Newscoop 4.1 Cookbook

Solr search integration

In Newscoop 4.1.0 or later, there is optional support for Solr, the open source enterprise search platform from the Apache Lucene project (http://lucene.apache.org/solr/). Solr runs on Java, and so installation requires additional steps beyond a standard Newscoop installation on a typical LAMP web server.

1. First, you must install a Java environment. On Debian or Ubuntu GNU/Linux you can do this with the command:

sudo apt-get install openjdk-6-jre 

2. Download Apache/Solr from http://www.apache.org/dyn/closer.cgi/lucene/solr/4.1.0 and unpack the tarball in the directory you want to run it from, such as /var/www/ in this example:

$ cp solr-4.1.0.tgz /var/www/ $ cd /var/www $ tar xvzf solr-4.1.0.tgz 

3. Copy Newscoop's configuration for Solr into the Solr installation directory. If you are using the .deb packages of Newscoop, those files are found under the /var/lib/newscoop/example/solr/ directory:

sudo cp -a /var/lib/newscoop/example/solr/* /var/www/solr-4.1.0/example/solr/ 

4. To index languages other than the default of English, edit the file /var/www/solr-4.1.0/example/solr/solr.xml and add a <core> entry for each language you are using (the name of the core must be the ISO two-letter language code). Then copy the en folder for the name of each of those additional cores.

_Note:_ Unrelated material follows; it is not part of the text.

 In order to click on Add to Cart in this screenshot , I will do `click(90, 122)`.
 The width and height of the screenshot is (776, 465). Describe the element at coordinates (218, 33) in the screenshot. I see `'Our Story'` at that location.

<cores adminPath="/admin/cores" defaultCoreName="en" host="${host:}" hostPort="${jetty.port:}" hostContext="${hostContext:}" zkClientTimeout="${zkClientTimeout:15000}">      <core name="en" instanceDir="en" />  </cores>

5. Change to the /var/www/solr-4.1.0/example/ directory and run the command:

sudo java -jar start.jar 

The Solr administration dashboard should now be visible in a browser opened at http://localhost:8983/solr/ if you are using the default settings.

6. Open /var/lib/newscoop/application/configs/application.ini-dist with your editor of choice and uncomment this line (by removing the semi-colon at the beginning of the line):

listener[] = search.indexer.article 

7. Newscoop looks for Solr by default at http://localhost:8983/solr. If your Solr installation is running on a different address or port, you can override this by changing the following line in /var/www/newscoop/application/configs/application.ini-dist:

search.solr_server = 'http://<url>:<port>/solr' 

Make sure you add that line to production and cli environments.

8. We need to store Newscoop content in Solr so that search can start. You can run the following command manually to get some data for testing:

cd /var/lib/newscoop php scripts/newscoop.php index:update 

In production environments you would set up a cron job to run the same command periodically, so that your Solr index is updated with any new article or article changes in Newscoop.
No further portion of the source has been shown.